Researchers mathematically modeled the impacts of five policies, which, if implemented in a coordinated fashion, could reduce smoking prevalence from its current rate of 20.5 percent of the population to 17.2 percent with a year.
The five policies and their effects on quit rates are:
- Full coverage of treatment and provider reimbursement would lead to increases of 60 percent in pharmacologic treatment use, 100 percent in behavioral treatment use and 12 percent in pharmacological/behavioral treatment use.
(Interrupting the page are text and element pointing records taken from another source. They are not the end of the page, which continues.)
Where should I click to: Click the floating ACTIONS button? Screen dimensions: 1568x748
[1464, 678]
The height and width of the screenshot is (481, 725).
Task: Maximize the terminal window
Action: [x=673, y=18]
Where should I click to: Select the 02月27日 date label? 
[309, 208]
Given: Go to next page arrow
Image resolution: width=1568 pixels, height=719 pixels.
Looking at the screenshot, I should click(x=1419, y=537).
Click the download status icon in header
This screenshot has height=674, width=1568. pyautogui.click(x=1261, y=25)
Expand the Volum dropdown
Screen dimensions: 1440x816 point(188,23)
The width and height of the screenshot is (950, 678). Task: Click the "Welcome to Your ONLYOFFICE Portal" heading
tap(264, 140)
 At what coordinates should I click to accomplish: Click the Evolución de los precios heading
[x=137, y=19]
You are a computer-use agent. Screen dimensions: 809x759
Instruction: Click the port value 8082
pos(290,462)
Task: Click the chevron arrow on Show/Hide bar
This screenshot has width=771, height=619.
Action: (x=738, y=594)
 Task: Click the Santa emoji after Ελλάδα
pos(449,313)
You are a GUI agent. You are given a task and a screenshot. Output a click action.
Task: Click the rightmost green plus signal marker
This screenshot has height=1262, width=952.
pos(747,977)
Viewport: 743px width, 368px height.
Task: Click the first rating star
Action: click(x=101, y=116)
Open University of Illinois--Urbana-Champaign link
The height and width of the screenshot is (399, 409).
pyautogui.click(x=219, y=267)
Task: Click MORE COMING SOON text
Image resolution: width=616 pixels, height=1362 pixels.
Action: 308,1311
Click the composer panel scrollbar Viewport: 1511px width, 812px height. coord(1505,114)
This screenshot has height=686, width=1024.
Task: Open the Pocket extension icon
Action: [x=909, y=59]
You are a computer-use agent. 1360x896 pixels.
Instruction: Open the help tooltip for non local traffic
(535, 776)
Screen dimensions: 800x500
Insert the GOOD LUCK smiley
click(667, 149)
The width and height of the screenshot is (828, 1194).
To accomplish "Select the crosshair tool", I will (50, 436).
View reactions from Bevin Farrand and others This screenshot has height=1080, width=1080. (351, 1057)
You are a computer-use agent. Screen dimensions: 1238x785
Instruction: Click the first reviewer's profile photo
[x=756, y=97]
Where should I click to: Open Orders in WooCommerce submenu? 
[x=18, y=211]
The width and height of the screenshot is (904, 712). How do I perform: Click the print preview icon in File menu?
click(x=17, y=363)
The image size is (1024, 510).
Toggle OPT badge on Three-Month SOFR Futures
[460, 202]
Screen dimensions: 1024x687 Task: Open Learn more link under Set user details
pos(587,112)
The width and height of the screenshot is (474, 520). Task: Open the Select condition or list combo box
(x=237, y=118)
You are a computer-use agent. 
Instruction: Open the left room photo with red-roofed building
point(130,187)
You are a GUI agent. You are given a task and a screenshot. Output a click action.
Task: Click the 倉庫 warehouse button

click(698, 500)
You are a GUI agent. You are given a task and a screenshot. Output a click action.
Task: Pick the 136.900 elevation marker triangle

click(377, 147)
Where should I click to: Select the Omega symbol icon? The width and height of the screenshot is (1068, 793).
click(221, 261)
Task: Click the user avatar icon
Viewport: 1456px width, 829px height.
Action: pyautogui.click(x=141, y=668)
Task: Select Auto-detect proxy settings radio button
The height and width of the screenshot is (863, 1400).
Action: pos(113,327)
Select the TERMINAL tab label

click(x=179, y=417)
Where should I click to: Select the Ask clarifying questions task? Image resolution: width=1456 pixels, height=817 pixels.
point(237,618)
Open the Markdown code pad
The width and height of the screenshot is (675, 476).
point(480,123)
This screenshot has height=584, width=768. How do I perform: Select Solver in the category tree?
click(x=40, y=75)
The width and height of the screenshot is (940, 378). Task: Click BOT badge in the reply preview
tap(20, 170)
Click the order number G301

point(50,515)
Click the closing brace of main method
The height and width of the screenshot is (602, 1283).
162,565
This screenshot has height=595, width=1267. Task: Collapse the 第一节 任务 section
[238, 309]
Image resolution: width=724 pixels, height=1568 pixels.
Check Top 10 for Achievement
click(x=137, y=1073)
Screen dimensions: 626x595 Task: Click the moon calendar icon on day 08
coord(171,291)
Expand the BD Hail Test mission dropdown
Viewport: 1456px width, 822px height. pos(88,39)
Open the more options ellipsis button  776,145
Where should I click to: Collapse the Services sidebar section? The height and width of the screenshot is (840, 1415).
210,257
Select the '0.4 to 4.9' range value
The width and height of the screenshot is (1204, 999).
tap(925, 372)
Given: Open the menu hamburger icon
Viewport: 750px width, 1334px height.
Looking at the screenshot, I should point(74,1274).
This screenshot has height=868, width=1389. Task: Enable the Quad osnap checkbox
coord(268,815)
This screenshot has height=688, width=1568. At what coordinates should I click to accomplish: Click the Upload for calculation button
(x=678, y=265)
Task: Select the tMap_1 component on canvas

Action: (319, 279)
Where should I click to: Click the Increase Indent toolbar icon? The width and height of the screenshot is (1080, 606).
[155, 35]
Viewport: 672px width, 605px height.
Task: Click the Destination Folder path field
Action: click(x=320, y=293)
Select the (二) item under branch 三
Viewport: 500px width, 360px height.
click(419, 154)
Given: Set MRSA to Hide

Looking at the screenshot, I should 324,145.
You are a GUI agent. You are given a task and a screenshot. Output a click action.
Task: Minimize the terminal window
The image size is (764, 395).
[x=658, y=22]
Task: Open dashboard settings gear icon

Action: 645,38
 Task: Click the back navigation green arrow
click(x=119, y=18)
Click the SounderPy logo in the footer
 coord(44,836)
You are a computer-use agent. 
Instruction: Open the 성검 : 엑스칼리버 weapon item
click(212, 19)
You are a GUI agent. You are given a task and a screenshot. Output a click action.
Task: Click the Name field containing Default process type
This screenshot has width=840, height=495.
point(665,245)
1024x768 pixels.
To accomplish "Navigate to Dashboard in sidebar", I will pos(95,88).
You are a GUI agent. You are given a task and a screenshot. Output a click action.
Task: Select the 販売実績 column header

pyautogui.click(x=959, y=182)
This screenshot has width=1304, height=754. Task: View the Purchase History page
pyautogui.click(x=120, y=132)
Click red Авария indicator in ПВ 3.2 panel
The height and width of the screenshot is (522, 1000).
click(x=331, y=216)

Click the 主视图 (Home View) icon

- No-cost state-sponsored quitlines would generate a 12.5 percent relative increase in quit attempts.
- Brief clinical interventions would increase quit rates by 60 percent, through a 60 percent increase in quit attempts.
- Improved Web-based treatment would increase behavioral treatment use by 2.5 percent.
- Extended treatment would double the effectiveness rate of existing treatments.
With a baseline population quit rate of 4.3 percent, the researchers calculated the effects of implementing the five policies in combination and projected that the annual quit rate would increase to 10.9 percent, or 2.5 times the baseline rate.
This article is part of a special issue on tobacco cessation in the March 2010 edition of the American Journal of Preventive Medicine.